STATED TASK ::
Find every line in the items below that contains the string "hamburger", matching case exactly, and copy each such line.

MATERIAL TO PROCESS ::

##############################

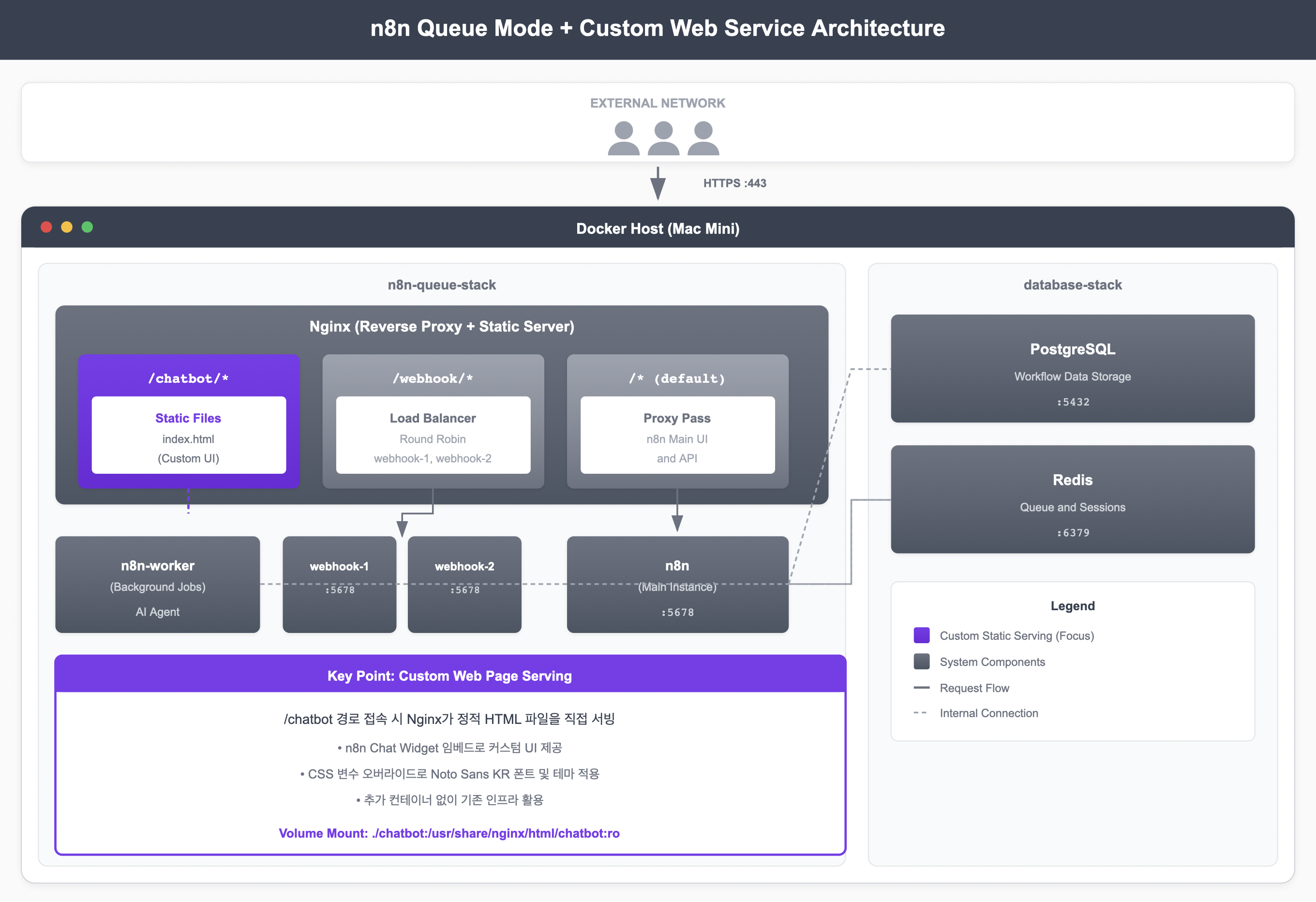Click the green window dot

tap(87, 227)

##############################

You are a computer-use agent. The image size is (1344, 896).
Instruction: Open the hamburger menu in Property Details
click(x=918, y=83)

##############################

TASK RESPONSE ::
Instruction: Open the hamburger menu in Property Details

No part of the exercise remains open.